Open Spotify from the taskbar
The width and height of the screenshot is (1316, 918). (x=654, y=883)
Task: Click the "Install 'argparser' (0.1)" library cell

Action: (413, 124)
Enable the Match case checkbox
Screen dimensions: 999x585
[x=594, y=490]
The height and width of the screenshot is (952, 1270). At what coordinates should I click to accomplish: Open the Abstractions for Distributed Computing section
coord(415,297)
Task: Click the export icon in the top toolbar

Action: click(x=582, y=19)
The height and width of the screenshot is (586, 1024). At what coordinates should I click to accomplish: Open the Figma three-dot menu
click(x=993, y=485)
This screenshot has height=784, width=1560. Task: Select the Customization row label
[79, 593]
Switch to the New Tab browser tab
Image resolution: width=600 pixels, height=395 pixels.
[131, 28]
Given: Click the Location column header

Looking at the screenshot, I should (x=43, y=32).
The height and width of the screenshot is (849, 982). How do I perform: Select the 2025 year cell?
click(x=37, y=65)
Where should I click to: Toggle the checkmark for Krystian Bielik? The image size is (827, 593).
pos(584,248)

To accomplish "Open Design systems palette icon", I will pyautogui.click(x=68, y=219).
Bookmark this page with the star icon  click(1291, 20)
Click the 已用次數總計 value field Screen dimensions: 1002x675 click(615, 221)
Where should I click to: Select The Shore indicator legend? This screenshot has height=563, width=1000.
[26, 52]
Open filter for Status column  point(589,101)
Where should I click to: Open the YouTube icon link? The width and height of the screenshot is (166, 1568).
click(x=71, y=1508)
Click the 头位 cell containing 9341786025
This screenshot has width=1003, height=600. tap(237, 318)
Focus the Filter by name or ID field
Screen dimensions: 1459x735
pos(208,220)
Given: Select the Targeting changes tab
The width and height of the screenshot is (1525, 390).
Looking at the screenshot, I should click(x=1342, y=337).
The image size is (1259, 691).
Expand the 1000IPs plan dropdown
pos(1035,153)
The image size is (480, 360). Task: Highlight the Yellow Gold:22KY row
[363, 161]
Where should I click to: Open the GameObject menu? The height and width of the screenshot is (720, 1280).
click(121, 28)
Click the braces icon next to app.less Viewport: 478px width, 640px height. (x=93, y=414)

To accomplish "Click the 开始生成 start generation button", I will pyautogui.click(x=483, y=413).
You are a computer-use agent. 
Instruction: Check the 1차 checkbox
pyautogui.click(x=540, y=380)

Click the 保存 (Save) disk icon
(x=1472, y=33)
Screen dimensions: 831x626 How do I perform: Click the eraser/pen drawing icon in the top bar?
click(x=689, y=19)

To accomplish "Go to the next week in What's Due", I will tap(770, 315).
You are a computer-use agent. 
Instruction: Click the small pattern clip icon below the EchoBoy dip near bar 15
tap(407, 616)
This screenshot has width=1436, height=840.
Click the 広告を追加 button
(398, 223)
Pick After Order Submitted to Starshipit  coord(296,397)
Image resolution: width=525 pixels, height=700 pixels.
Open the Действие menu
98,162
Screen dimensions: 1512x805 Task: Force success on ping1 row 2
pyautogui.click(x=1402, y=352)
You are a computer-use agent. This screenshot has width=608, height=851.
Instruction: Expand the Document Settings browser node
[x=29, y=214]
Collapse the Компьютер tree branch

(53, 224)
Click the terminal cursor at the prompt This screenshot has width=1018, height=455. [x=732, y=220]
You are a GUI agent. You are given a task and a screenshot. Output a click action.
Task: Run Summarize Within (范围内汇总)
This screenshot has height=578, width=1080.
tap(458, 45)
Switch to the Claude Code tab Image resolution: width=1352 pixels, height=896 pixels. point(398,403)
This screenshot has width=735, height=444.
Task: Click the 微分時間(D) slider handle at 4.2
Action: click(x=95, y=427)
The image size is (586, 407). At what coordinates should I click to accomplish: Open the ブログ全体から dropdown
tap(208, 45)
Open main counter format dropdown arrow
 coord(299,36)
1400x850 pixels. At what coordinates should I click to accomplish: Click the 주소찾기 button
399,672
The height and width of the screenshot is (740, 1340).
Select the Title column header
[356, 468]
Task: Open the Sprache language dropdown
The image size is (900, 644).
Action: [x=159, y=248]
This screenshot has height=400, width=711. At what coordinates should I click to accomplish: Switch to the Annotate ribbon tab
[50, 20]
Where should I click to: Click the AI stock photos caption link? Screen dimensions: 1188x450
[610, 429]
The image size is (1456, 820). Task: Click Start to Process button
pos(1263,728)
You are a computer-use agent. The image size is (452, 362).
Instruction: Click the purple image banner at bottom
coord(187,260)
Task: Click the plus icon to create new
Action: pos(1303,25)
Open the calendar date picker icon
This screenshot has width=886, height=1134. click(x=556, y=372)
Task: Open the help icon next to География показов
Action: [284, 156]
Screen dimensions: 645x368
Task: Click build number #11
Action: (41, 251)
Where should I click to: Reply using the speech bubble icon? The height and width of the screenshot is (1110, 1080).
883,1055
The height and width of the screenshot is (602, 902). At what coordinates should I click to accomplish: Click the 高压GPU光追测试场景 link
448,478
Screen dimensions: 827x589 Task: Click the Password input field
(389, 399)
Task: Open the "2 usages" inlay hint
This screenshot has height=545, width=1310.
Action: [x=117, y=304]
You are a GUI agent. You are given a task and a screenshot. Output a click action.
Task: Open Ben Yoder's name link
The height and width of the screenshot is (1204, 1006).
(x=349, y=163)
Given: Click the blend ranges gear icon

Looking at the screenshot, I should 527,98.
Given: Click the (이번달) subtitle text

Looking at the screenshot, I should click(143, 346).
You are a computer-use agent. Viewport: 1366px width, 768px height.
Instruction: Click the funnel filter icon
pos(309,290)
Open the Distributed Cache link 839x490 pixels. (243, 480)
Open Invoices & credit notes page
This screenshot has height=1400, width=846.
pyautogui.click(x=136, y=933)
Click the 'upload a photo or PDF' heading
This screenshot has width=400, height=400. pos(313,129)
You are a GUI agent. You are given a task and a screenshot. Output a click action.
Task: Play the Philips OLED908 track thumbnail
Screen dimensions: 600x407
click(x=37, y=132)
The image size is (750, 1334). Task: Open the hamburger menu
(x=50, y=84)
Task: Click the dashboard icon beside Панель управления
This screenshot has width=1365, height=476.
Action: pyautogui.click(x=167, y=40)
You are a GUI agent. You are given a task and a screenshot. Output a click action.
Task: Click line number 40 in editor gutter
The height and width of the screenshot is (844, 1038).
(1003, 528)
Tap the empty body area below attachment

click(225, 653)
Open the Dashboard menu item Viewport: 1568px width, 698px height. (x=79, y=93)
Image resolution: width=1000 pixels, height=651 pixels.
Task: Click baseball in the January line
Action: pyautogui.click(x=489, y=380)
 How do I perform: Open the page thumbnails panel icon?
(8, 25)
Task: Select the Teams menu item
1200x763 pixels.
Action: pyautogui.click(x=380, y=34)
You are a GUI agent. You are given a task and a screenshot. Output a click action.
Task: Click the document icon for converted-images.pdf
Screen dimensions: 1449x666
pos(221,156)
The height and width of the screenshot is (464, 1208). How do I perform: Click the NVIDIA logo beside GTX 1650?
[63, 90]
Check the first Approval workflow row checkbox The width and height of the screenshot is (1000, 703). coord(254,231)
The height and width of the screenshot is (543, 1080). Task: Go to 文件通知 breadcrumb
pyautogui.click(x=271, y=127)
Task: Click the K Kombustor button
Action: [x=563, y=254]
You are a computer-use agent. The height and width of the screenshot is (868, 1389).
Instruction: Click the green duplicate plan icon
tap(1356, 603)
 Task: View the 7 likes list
┄┄┄┄┄┄┄┄┄┄┄┄┄┄┄┄┄┄┄┄
§ WHAT NEEDS TO BE DONE: The full listing above needs to be transcribed exactly.

§ ANSWER BOX:
Open Spotify from the taskbar
The width and height of the screenshot is (1316, 918). (x=654, y=883)
Task: Click the "Install 'argparser' (0.1)" library cell

Action: (413, 124)
Enable the Match case checkbox
Screen dimensions: 999x585
[x=594, y=490]
The height and width of the screenshot is (952, 1270). At what coordinates should I click to accomplish: Open the Abstractions for Distributed Computing section
coord(415,297)
Task: Click the export icon in the top toolbar

Action: click(x=582, y=19)
The height and width of the screenshot is (586, 1024). At what coordinates should I click to accomplish: Open the Figma three-dot menu
click(x=993, y=485)
This screenshot has height=784, width=1560. Task: Select the Customization row label
[79, 593]
Switch to the New Tab browser tab
Image resolution: width=600 pixels, height=395 pixels.
[131, 28]
Given: Click the Location column header

Looking at the screenshot, I should (x=43, y=32).
The height and width of the screenshot is (849, 982). How do I perform: Select the 2025 year cell?
click(x=37, y=65)
Where should I click to: Toggle the checkmark for Krystian Bielik? The image size is (827, 593).
pos(584,248)

To accomplish "Open Design systems palette icon", I will pyautogui.click(x=68, y=219).
Bookmark this page with the star icon  click(1291, 20)
Click the 已用次數總計 value field Screen dimensions: 1002x675 click(615, 221)
Where should I click to: Select The Shore indicator legend? This screenshot has height=563, width=1000.
[26, 52]
Open filter for Status column  point(589,101)
Where should I click to: Open the YouTube icon link? The width and height of the screenshot is (166, 1568).
click(x=71, y=1508)
Click the 头位 cell containing 9341786025
This screenshot has width=1003, height=600. tap(237, 318)
Focus the Filter by name or ID field
Screen dimensions: 1459x735
pos(208,220)
Given: Select the Targeting changes tab
The width and height of the screenshot is (1525, 390).
Looking at the screenshot, I should click(x=1342, y=337).
The image size is (1259, 691).
Expand the 1000IPs plan dropdown
pos(1035,153)
The image size is (480, 360). Task: Highlight the Yellow Gold:22KY row
[363, 161]
Where should I click to: Open the GameObject menu? The height and width of the screenshot is (720, 1280).
click(121, 28)
Click the braces icon next to app.less Viewport: 478px width, 640px height. (x=93, y=414)

To accomplish "Click the 开始生成 start generation button", I will pyautogui.click(x=483, y=413).
You are a computer-use agent. 
Instruction: Check the 1차 checkbox
pyautogui.click(x=540, y=380)

Click the 保存 (Save) disk icon
(x=1472, y=33)
Screen dimensions: 831x626 How do I perform: Click the eraser/pen drawing icon in the top bar?
click(x=689, y=19)

To accomplish "Go to the next week in What's Due", I will tap(770, 315).
You are a computer-use agent. 
Instruction: Click the small pattern clip icon below the EchoBoy dip near bar 15
tap(407, 616)
This screenshot has width=1436, height=840.
Click the 広告を追加 button
(398, 223)
Pick After Order Submitted to Starshipit  coord(296,397)
Image resolution: width=525 pixels, height=700 pixels.
Open the Действие menu
98,162
Screen dimensions: 1512x805 Task: Force success on ping1 row 2
pyautogui.click(x=1402, y=352)
You are a computer-use agent. This screenshot has width=608, height=851.
Instruction: Expand the Document Settings browser node
[x=29, y=214]
Collapse the Компьютер tree branch

(53, 224)
Click the terminal cursor at the prompt This screenshot has width=1018, height=455. [x=732, y=220]
You are a GUI agent. You are given a task and a screenshot. Output a click action.
Task: Run Summarize Within (范围内汇总)
This screenshot has height=578, width=1080.
tap(458, 45)
Switch to the Claude Code tab Image resolution: width=1352 pixels, height=896 pixels. point(398,403)
This screenshot has width=735, height=444.
Task: Click the 微分時間(D) slider handle at 4.2
Action: click(x=95, y=427)
The image size is (586, 407). At what coordinates should I click to accomplish: Open the ブログ全体から dropdown
tap(208, 45)
Open main counter format dropdown arrow
 coord(299,36)
1400x850 pixels. At what coordinates should I click to accomplish: Click the 주소찾기 button
399,672
The height and width of the screenshot is (740, 1340).
Select the Title column header
[356, 468]
Task: Open the Sprache language dropdown
The image size is (900, 644).
Action: [x=159, y=248]
This screenshot has height=400, width=711. At what coordinates should I click to accomplish: Switch to the Annotate ribbon tab
[50, 20]
Where should I click to: Click the AI stock photos caption link? Screen dimensions: 1188x450
[610, 429]
The image size is (1456, 820). Task: Click Start to Process button
pos(1263,728)
You are a computer-use agent. The image size is (452, 362).
Instruction: Click the purple image banner at bottom
coord(187,260)
Task: Click the plus icon to create new
Action: pos(1303,25)
Open the calendar date picker icon
This screenshot has width=886, height=1134. click(x=556, y=372)
Task: Open the help icon next to География показов
Action: [284, 156]
Screen dimensions: 645x368
Task: Click build number #11
Action: (41, 251)
Where should I click to: Reply using the speech bubble icon? The height and width of the screenshot is (1110, 1080).
883,1055
The height and width of the screenshot is (602, 902). At what coordinates should I click to accomplish: Click the 高压GPU光追测试场景 link
448,478
Screen dimensions: 827x589 Task: Click the Password input field
(389, 399)
Task: Open the "2 usages" inlay hint
This screenshot has height=545, width=1310.
Action: [x=117, y=304]
You are a GUI agent. You are given a task and a screenshot. Output a click action.
Task: Open Ben Yoder's name link
The height and width of the screenshot is (1204, 1006).
(x=349, y=163)
Given: Click the blend ranges gear icon

Looking at the screenshot, I should 527,98.
Given: Click the (이번달) subtitle text

Looking at the screenshot, I should click(143, 346).
You are a computer-use agent. Viewport: 1366px width, 768px height.
Instruction: Click the funnel filter icon
pos(309,290)
Open the Distributed Cache link 839x490 pixels. (243, 480)
Open Invoices & credit notes page
This screenshot has height=1400, width=846.
pyautogui.click(x=136, y=933)
Click the 'upload a photo or PDF' heading
This screenshot has width=400, height=400. pos(313,129)
You are a GUI agent. You are given a task and a screenshot. Output a click action.
Task: Play the Philips OLED908 track thumbnail
Screen dimensions: 600x407
click(x=37, y=132)
The image size is (750, 1334). Task: Open the hamburger menu
(x=50, y=84)
Task: Click the dashboard icon beside Панель управления
This screenshot has width=1365, height=476.
Action: pyautogui.click(x=167, y=40)
You are a GUI agent. You are given a task and a screenshot. Output a click action.
Task: Click line number 40 in editor gutter
The height and width of the screenshot is (844, 1038).
(1003, 528)
Tap the empty body area below attachment

click(225, 653)
Open the Dashboard menu item Viewport: 1568px width, 698px height. (x=79, y=93)
Image resolution: width=1000 pixels, height=651 pixels.
Task: Click baseball in the January line
Action: pyautogui.click(x=489, y=380)
 How do I perform: Open the page thumbnails panel icon?
(8, 25)
Task: Select the Teams menu item
1200x763 pixels.
Action: pyautogui.click(x=380, y=34)
You are a GUI agent. You are given a task and a screenshot. Output a click action.
Task: Click the document icon for converted-images.pdf
Screen dimensions: 1449x666
pos(221,156)
The height and width of the screenshot is (464, 1208). How do I perform: Click the NVIDIA logo beside GTX 1650?
[63, 90]
Check the first Approval workflow row checkbox The width and height of the screenshot is (1000, 703). coord(254,231)
The height and width of the screenshot is (543, 1080). Task: Go to 文件通知 breadcrumb
pyautogui.click(x=271, y=127)
Task: Click the K Kombustor button
Action: [x=563, y=254]
You are a computer-use agent. The height and width of the screenshot is (868, 1389).
Instruction: Click the green duplicate plan icon
tap(1356, 603)
 Task: View the 7 likes list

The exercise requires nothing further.